:: Data shown ::
"""

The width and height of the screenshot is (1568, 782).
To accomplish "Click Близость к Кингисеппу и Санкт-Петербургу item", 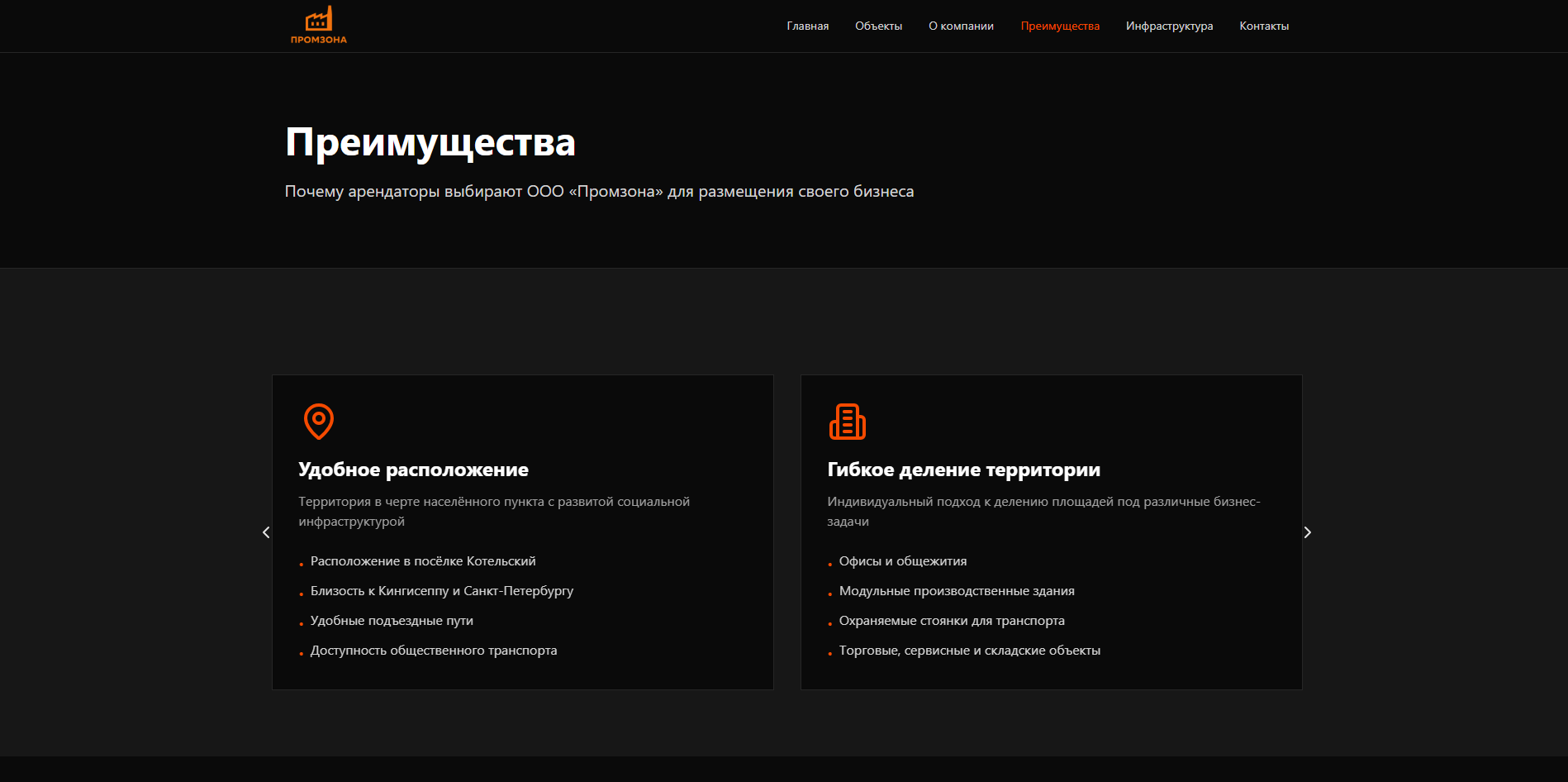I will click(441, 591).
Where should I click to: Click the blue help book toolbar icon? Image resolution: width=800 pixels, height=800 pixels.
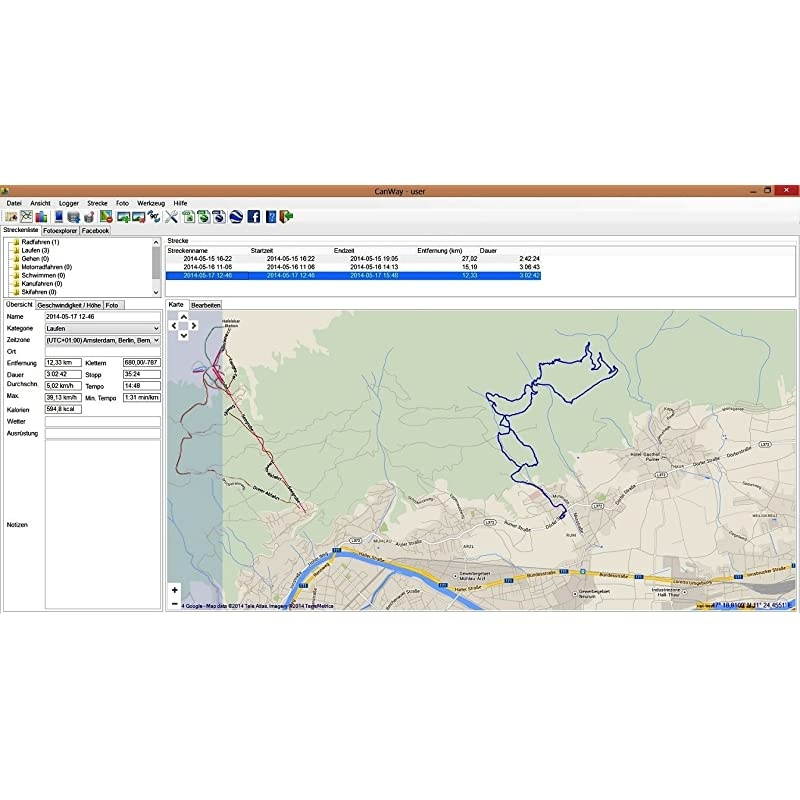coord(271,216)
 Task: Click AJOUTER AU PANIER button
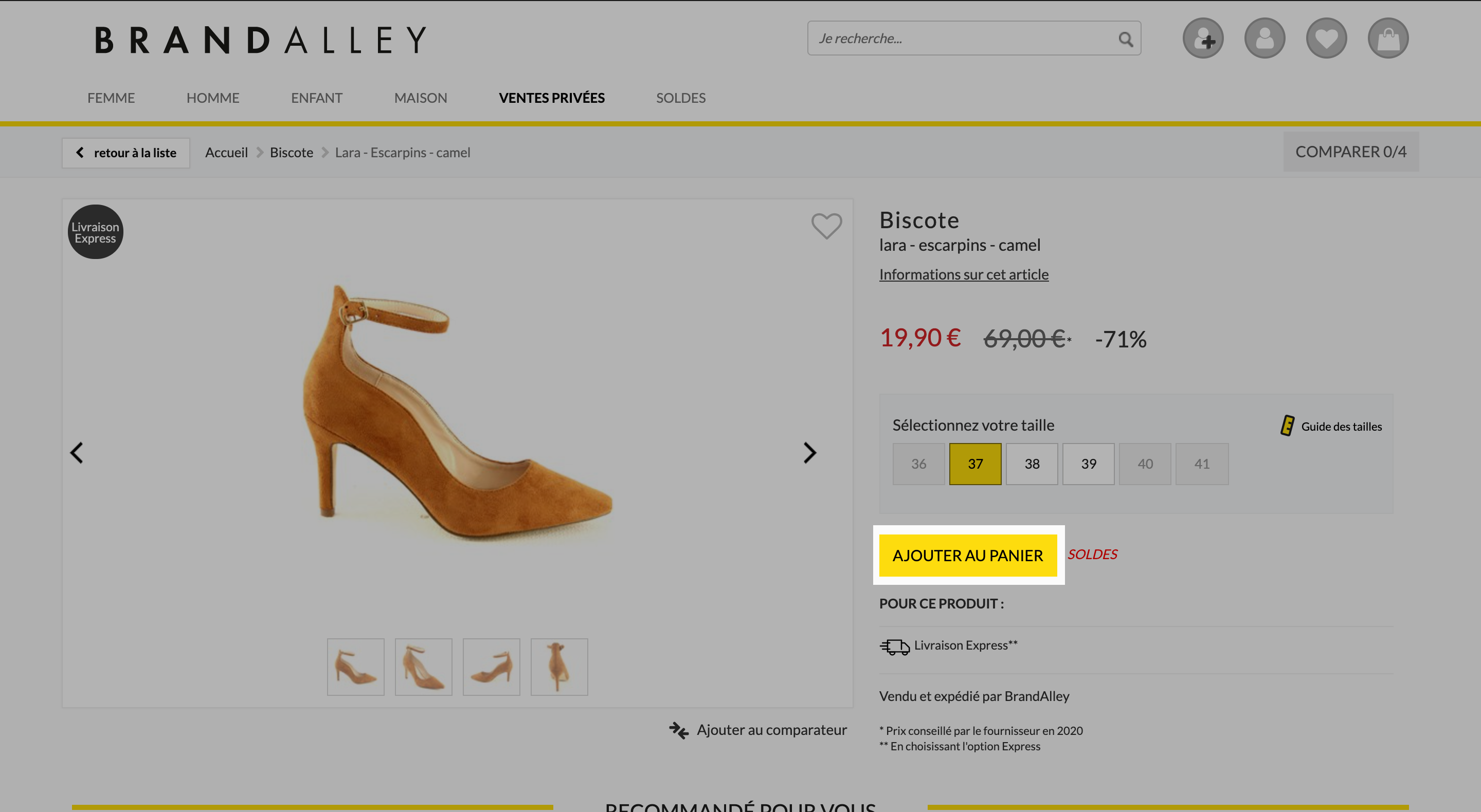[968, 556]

"""
"""

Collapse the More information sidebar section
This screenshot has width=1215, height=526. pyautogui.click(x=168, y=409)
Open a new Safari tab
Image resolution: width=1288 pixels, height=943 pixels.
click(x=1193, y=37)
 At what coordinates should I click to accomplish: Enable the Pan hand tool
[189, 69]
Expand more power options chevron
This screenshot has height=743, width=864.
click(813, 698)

"""

:: Work instructions ::
Taking the records above, retype every line from the one with "Collapse the More information sidebar section" down to the one with "Expand more power options chevron", exactly and with nothing else.

:: Output of the task ::
Collapse the More information sidebar section
This screenshot has width=1215, height=526. pyautogui.click(x=168, y=409)
Open a new Safari tab
Image resolution: width=1288 pixels, height=943 pixels.
click(x=1193, y=37)
 At what coordinates should I click to accomplish: Enable the Pan hand tool
[189, 69]
Expand more power options chevron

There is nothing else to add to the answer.